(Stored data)
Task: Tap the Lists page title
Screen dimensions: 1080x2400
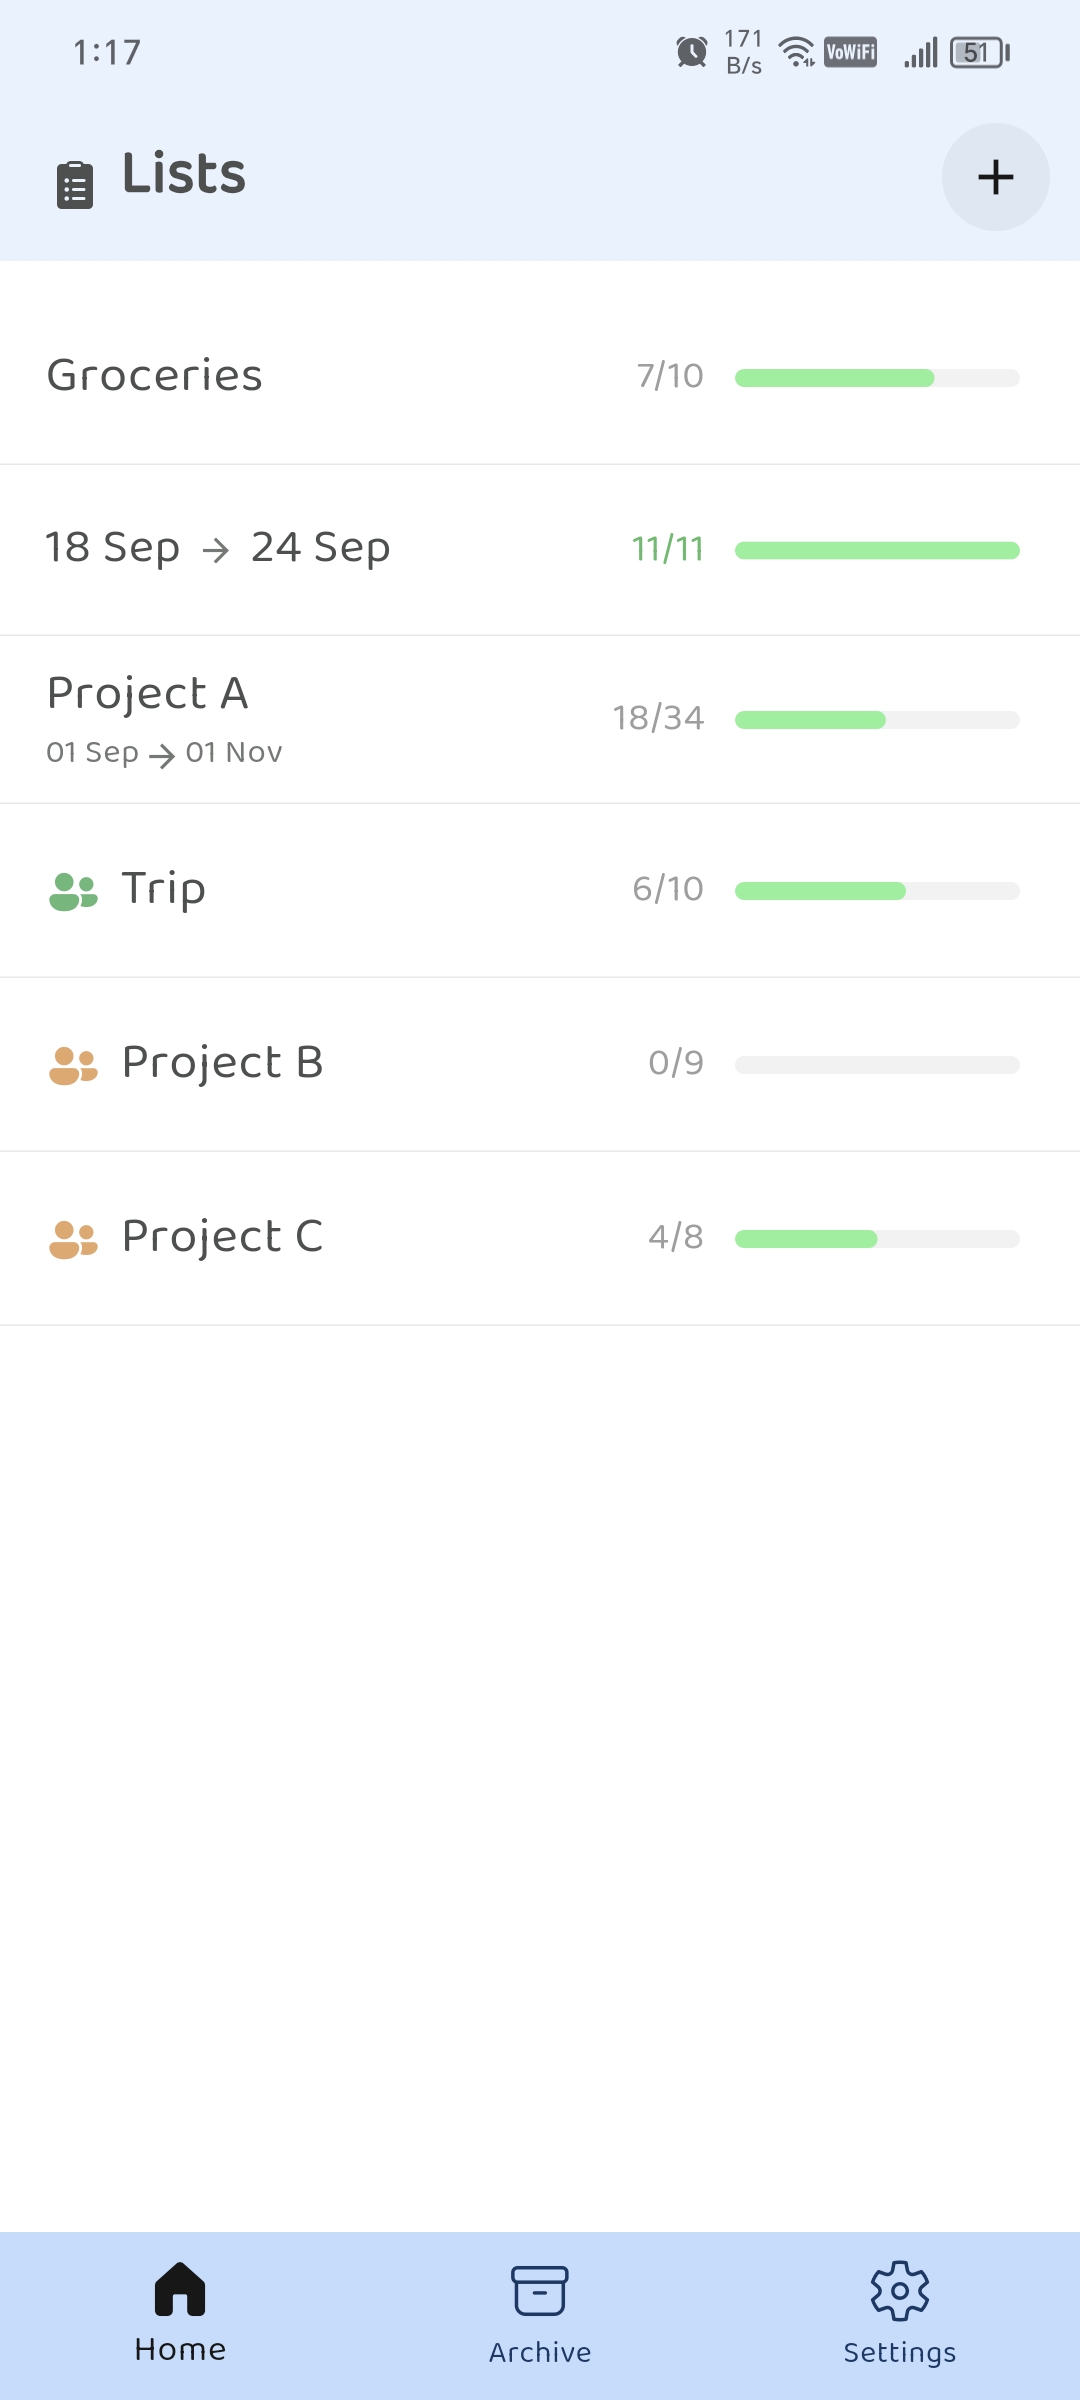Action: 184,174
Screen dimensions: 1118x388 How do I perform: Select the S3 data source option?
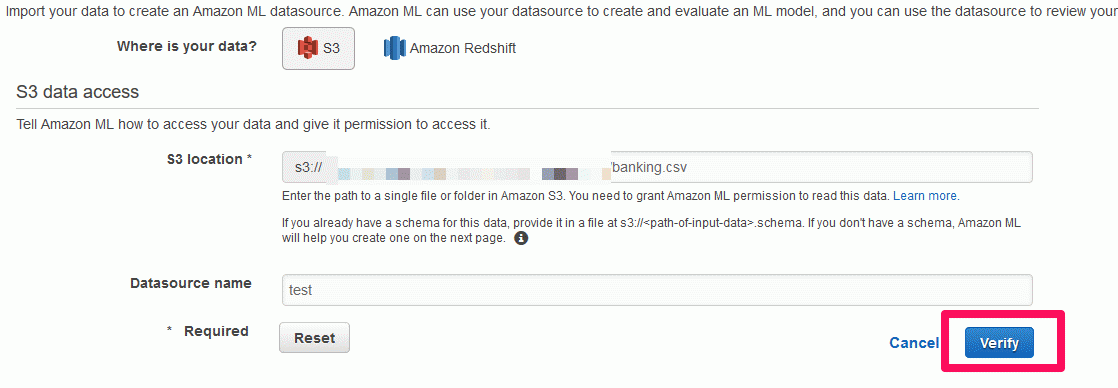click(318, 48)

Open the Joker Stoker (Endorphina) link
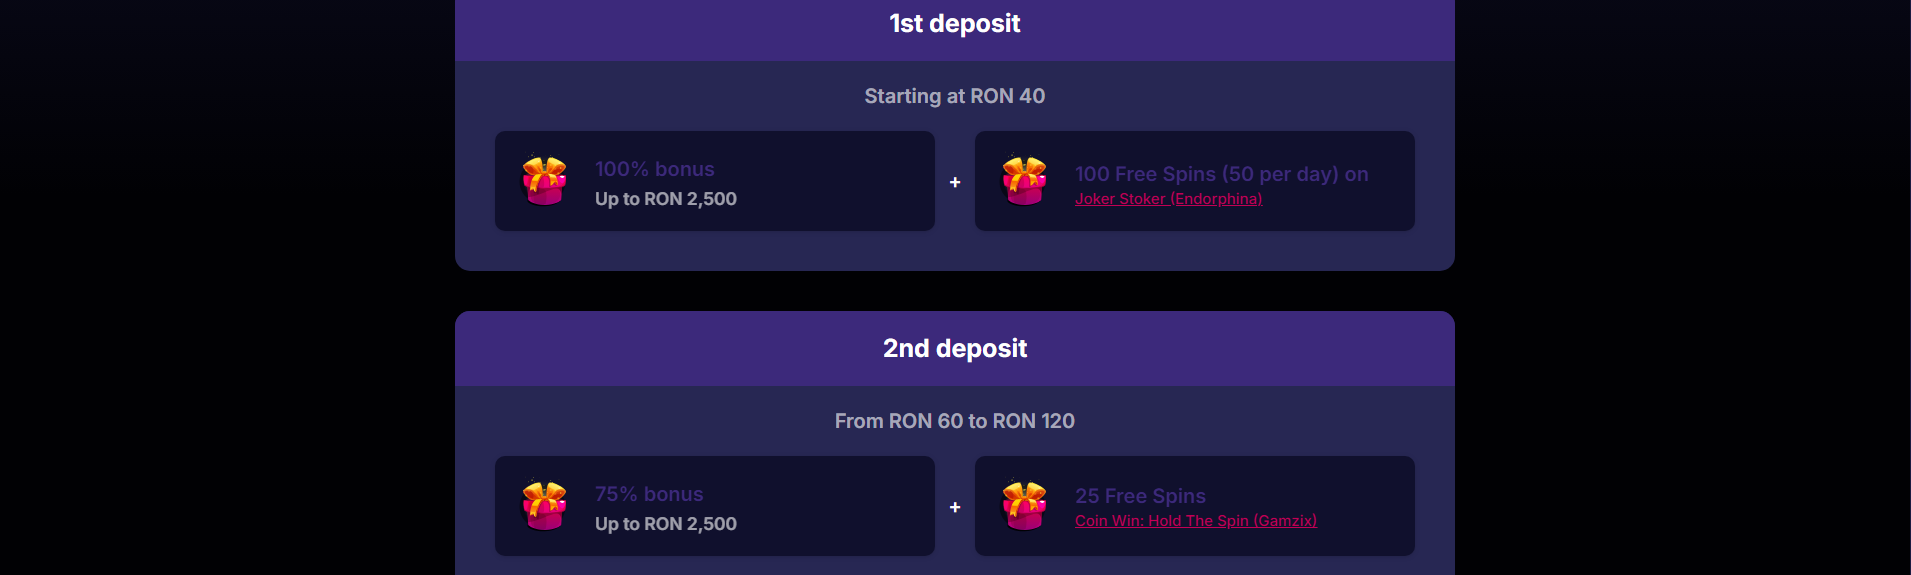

● GOAL OF THE EXERCISE
Make an exact copy of the records, pictures excluded.

● RESULT OF THE EXERCISE
Task: Tap the Lists page title
Screen dimensions: 1080x2400
Action: 184,174
Screen dimensions: 1118x388 How do I perform: Select the S3 data source option?
click(318, 48)

Open the Joker Stoker (Endorphina) link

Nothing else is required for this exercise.